Transcript
This transcript was autogenerated. To make changes, submit a PR.
Hey, everyone.
Today I'll be presenting on cloud native observability, enhancing
monitoring and performance.
So when we think of cloud, applications, the first thing that come into our mind
is SAS software, probably, high volume internet sites like YouTube, Netflix.
so in order for these services to be delivered to the customers, the users.
efficiently.
Constantly behind the scenes, there are a ton of engineers that are
continuously monitoring these services.
they're trying to identify potential bottlenecks, optimizations, and,
Basically trying to see what the health of all these systems are as
the systems mostly run on at a data center delivering these services.
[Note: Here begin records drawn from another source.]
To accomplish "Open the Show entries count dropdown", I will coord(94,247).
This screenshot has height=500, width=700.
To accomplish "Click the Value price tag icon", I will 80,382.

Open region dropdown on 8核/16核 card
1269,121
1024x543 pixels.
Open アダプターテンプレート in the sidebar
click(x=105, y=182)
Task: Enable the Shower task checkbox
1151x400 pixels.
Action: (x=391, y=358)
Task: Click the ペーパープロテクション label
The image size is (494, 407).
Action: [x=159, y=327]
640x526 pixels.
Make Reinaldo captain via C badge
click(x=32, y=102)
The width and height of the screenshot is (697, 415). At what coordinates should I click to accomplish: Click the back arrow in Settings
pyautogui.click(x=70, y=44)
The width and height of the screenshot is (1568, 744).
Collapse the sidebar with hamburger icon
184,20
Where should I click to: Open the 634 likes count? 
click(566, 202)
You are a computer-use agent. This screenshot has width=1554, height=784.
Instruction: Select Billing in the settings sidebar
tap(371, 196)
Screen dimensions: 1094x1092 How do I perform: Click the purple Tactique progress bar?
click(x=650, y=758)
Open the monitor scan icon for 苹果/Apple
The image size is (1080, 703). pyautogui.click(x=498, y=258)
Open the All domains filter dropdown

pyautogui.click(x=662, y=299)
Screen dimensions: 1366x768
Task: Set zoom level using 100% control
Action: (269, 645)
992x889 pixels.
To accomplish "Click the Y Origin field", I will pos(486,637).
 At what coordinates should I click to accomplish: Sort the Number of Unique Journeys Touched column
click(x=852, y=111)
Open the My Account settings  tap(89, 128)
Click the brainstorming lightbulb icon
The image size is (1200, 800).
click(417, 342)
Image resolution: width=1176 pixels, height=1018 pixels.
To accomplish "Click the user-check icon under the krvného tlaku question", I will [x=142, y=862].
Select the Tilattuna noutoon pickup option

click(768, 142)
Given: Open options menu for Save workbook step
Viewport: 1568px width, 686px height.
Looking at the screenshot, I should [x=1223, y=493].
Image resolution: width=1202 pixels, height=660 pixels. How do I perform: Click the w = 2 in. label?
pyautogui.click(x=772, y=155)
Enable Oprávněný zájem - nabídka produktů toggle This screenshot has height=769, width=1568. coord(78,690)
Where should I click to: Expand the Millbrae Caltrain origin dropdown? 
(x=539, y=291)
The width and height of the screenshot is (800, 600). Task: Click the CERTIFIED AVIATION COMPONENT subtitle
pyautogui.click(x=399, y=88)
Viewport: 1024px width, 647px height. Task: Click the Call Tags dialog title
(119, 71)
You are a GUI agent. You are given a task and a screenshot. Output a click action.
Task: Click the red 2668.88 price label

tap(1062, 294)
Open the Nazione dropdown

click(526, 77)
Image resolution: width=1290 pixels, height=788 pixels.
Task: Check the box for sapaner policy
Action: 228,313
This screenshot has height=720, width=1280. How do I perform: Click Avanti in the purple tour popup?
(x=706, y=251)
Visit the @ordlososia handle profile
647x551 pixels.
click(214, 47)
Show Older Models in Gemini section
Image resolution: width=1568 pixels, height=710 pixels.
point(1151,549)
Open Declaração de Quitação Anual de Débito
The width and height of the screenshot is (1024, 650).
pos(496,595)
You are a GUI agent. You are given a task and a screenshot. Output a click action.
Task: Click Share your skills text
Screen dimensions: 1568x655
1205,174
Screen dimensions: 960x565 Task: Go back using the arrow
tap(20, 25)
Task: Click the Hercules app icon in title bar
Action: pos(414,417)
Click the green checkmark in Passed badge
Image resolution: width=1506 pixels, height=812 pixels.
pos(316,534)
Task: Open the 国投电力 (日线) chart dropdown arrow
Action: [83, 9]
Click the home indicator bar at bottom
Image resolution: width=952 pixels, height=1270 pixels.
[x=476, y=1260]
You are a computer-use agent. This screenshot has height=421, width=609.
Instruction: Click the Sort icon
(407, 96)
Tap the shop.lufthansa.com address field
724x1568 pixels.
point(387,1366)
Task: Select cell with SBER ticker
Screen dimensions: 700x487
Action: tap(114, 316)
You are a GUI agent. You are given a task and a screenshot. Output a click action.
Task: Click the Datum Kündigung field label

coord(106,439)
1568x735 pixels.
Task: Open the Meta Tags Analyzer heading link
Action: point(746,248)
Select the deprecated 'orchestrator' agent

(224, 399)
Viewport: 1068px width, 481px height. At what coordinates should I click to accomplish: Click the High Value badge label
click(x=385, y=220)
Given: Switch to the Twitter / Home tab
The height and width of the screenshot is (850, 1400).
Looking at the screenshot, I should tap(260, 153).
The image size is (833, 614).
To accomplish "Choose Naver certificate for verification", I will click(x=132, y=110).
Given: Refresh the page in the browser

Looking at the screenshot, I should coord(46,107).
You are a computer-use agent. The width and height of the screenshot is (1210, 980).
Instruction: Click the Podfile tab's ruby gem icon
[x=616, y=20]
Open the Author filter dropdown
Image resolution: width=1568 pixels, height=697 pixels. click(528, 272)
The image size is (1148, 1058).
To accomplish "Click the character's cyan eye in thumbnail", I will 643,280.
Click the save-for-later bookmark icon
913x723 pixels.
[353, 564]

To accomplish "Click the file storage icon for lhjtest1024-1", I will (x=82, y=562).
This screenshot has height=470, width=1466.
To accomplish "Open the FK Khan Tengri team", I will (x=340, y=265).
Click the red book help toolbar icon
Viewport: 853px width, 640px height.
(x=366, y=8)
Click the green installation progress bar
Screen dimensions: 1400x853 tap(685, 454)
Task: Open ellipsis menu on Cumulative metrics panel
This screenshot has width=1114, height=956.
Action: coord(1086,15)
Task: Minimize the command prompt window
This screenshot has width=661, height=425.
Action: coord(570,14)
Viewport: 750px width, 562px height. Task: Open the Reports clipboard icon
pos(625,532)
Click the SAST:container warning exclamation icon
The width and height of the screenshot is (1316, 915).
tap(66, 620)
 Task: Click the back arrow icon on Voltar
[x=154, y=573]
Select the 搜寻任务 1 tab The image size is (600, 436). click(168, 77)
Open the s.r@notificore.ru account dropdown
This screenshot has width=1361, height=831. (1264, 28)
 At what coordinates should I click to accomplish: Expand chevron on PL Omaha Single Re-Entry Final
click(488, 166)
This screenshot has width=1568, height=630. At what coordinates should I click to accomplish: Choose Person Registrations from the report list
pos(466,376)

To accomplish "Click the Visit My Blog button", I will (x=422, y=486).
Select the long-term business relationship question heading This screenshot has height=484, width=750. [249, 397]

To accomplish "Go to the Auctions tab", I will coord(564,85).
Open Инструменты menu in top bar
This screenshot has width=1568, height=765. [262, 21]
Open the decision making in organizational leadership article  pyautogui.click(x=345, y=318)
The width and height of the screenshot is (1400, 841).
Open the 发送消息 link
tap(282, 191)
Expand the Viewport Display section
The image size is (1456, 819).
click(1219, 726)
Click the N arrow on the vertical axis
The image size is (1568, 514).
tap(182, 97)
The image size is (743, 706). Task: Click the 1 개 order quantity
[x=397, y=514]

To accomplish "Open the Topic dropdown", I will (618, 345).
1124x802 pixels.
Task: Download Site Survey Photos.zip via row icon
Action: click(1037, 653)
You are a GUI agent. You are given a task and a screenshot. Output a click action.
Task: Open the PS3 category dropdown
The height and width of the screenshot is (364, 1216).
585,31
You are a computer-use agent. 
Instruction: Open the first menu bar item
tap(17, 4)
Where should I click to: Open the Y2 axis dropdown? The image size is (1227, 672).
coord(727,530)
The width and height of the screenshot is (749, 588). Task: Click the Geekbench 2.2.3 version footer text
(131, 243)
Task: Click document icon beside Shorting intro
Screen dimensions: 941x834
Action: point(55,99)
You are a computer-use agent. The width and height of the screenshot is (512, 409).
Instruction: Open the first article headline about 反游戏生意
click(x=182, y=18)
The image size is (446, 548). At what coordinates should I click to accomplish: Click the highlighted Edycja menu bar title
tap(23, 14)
So let's get into some details of what I'll be presenting today.
So we'll go over.
What is cloud observability?
Why is it important?
Some key observability tools and technologies.
What are the benefits?
Best practices?
We'll go through some real world use cases.
What are our current challenges?
And, what lies ahead?
What is the future of cloud observability?
Cloud observability, sorry.
what is cloud observability?
Cloud native observability?
The definition is Observability is the ability to measure the internal
state of a system based on its outputs.
In cloud native environments, it involves logs, metrics, and traces.
The key components are metrics, which is insights on how a system is performing.
Logs is constant events of What the system is running or what it's doing.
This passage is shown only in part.